There are common-sense situations which we ought to address to deal with that tiny minority of people who, I am afraid, do exist and who are quite capable of working out how they can obey the rules in order to remain entitled to benefit but make dashed sure that they do not get any job that they actively seek.

I hope that nobody thinks that anything that I have said sounds sinister or shows that I have some deep underlying motivation. It is simply a rule that we wish to include in order to prevent a very small number of people abusing the system. I believe that the fears that have been expressed tonight, and on other occasions, on this issue are totally unjustified.

Interestingly enough, Amendment No. 32 seeks to put a provision in the Bill that "relevant acts" shall be considered. However, there is no indication of what would count as a relevant act. Having removed the regulation-making power, how would anybody know what was a relevant act? The effect of the amendment is that much that would be dealt with in regulations would be left to the discretion of the adjudication officer. I am certain that that is not what the noble Baroness and the noble Earl would wish to bring about.

++++++++++++++++++++

What is needed:
Copy the stretch of the debate passage from "Interestingly enough, Amendment" through "to bring about.", changing "adjudication officer" to "tribunal". The lines are separate material, unrelated to the debate passage.

Information provided:
++++++++++++++++++++

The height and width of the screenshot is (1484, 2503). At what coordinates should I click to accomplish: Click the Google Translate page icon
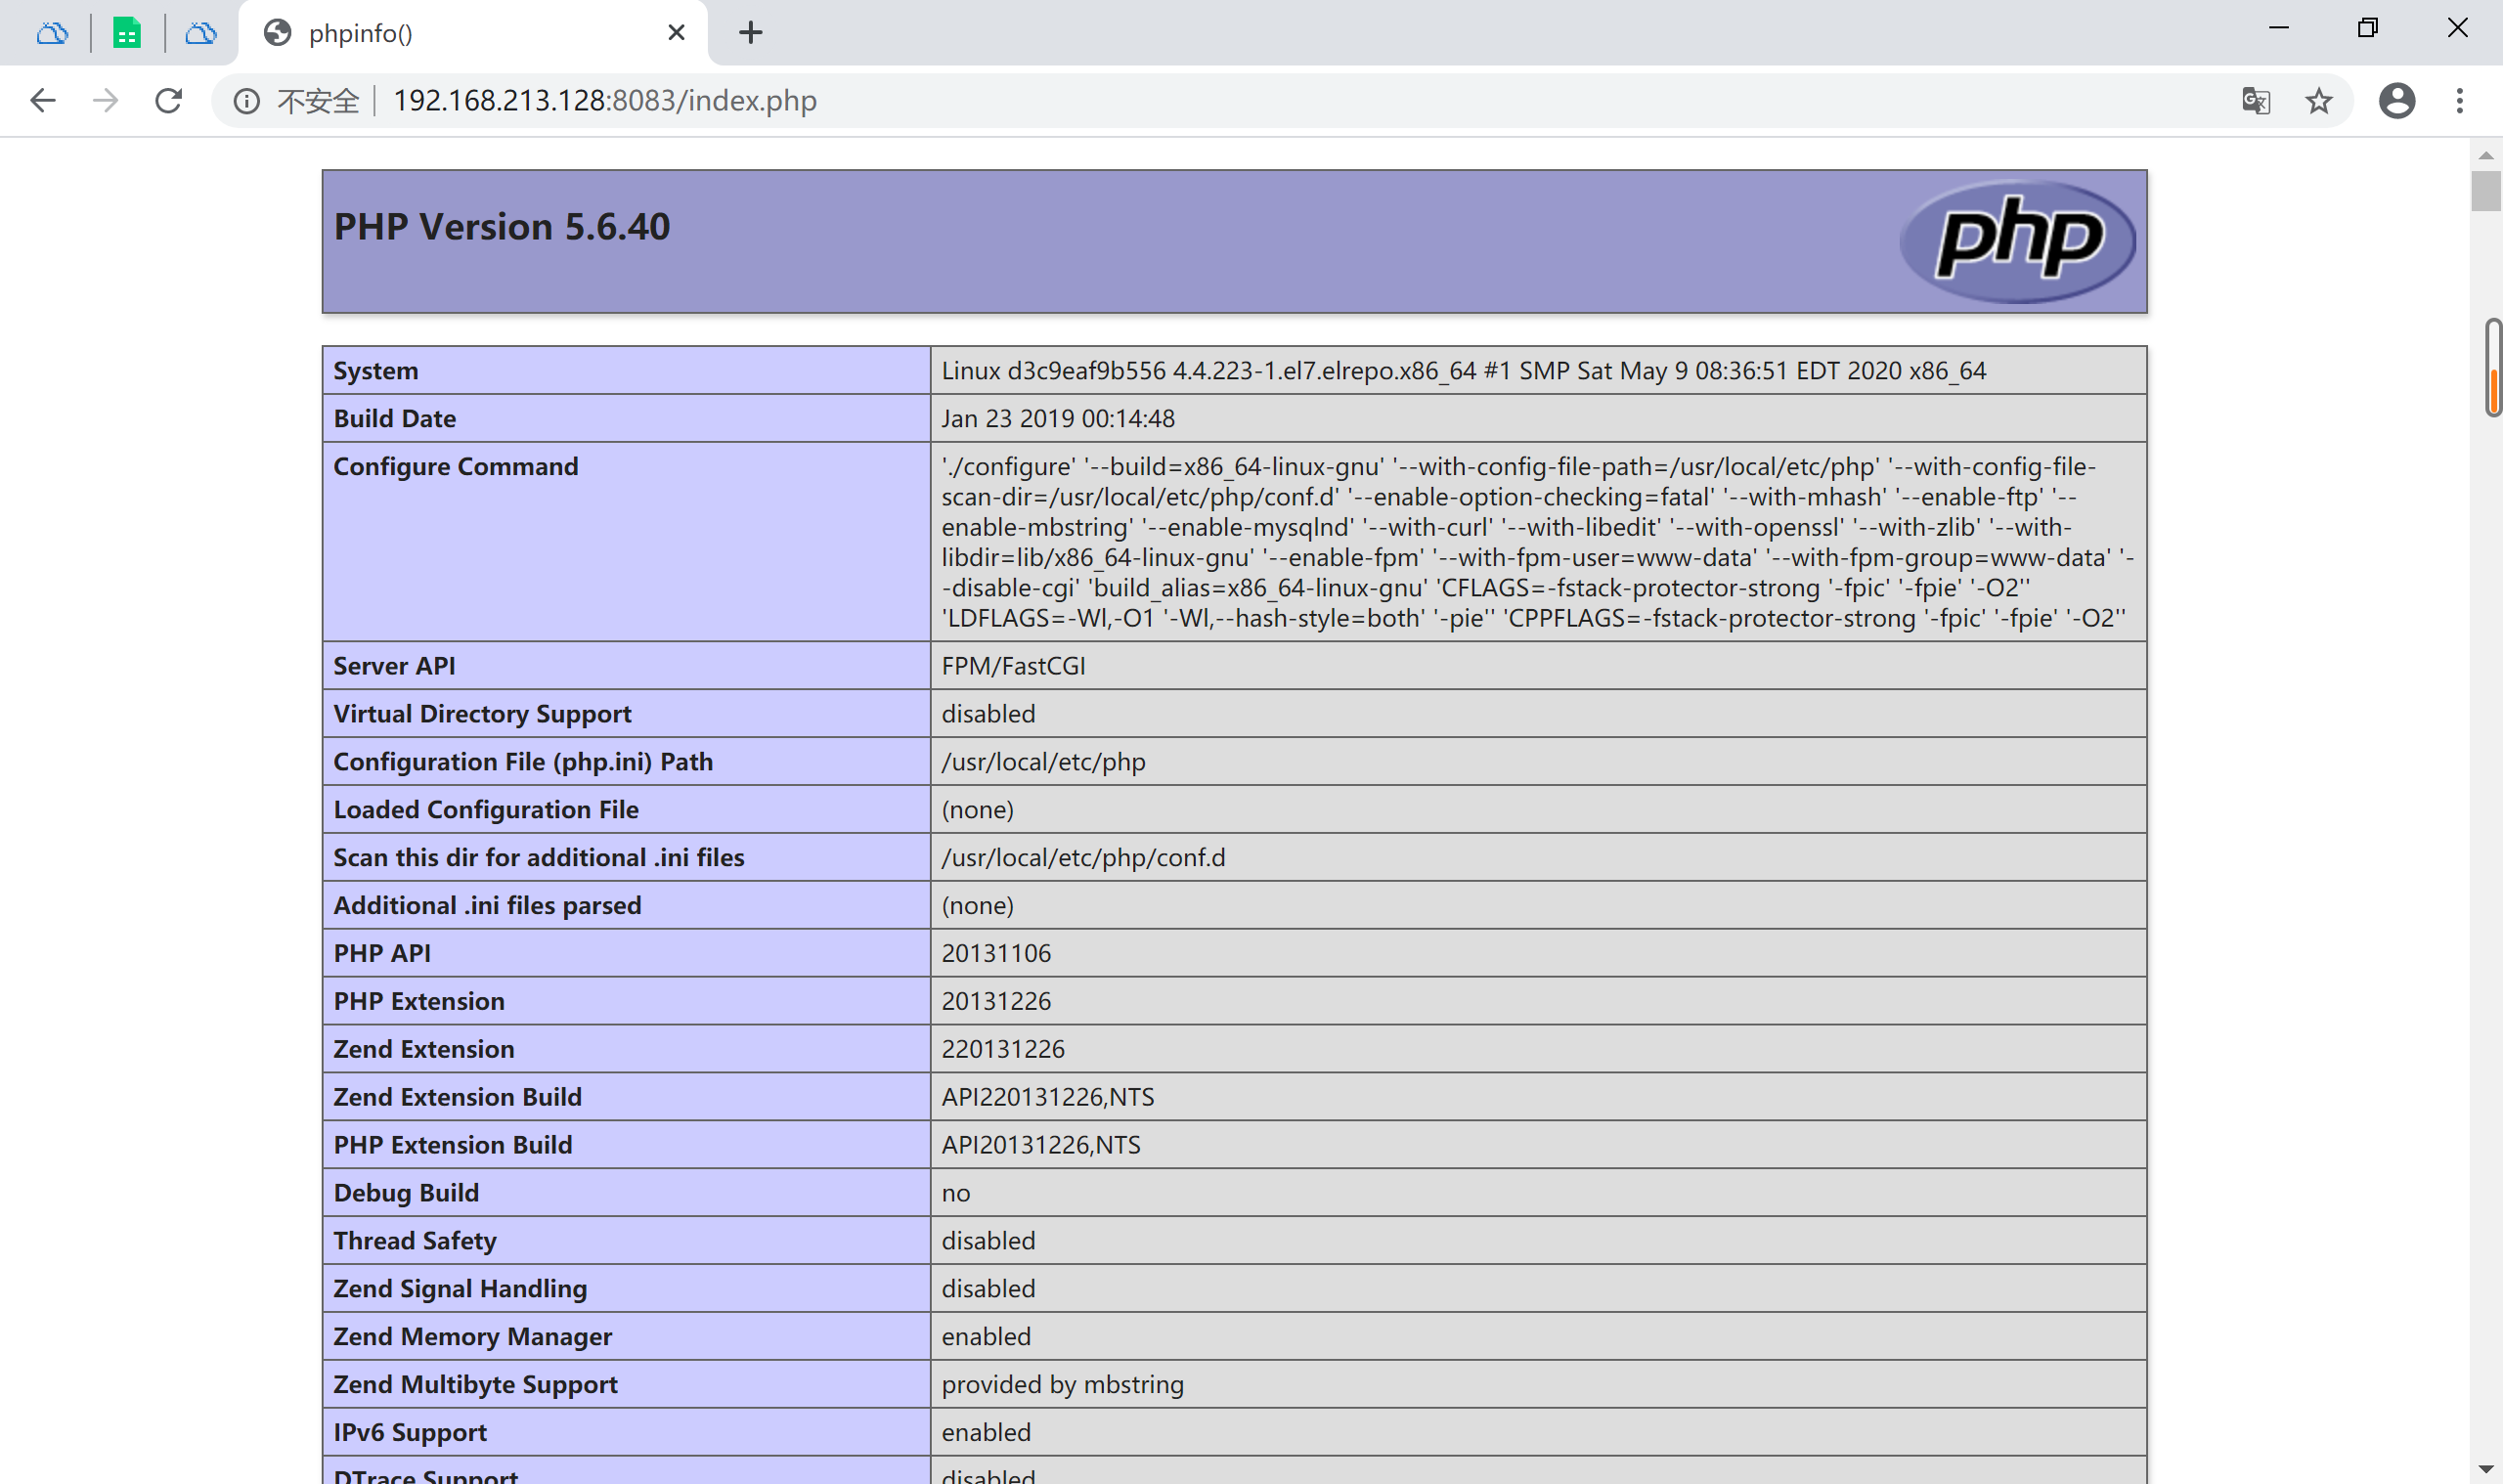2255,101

++++++++++++++++++++

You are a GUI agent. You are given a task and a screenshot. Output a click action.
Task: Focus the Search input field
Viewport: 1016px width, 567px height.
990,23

++++++++++++++++++++

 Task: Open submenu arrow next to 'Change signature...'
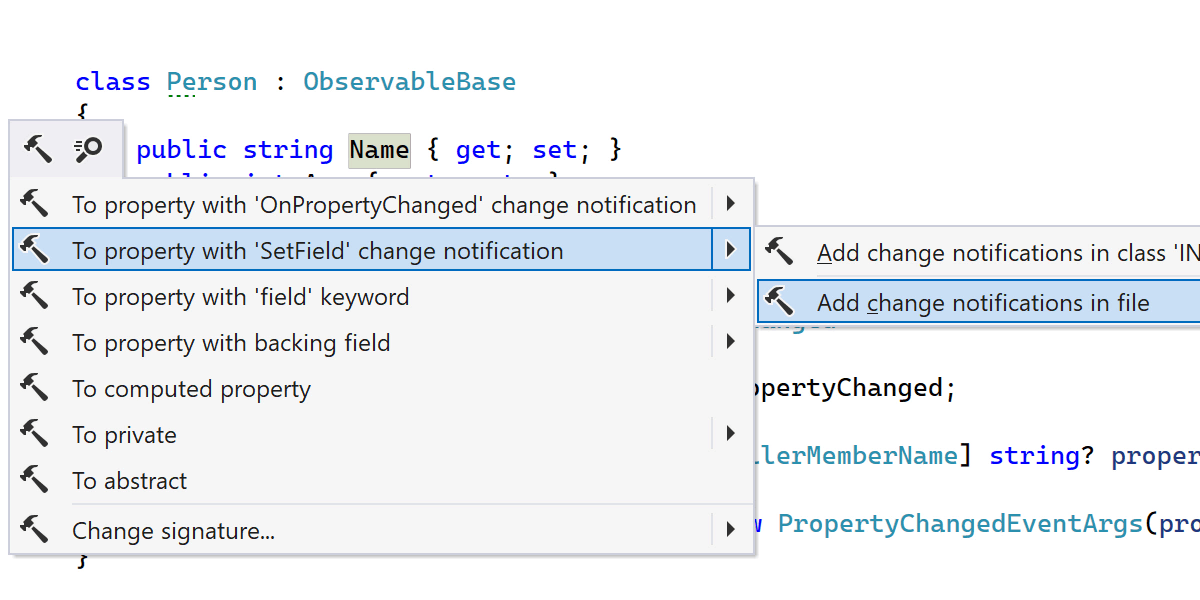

++++++++++++++++++++

Task solution:
Interestingly enough, Amendment No. 32 seeks to put a provision in the Bill that "relevant acts" shall be considered. However, there is no indication of what would count as a relevant act. Having removed the regulation-making power, how would anybody know what was a relevant act? The effect of the amendment is that much that would be dealt with in regulations would be left to the discretion of the tribunal. I am certain that that is not what the noble Baroness and the noble Earl would wish to bring about.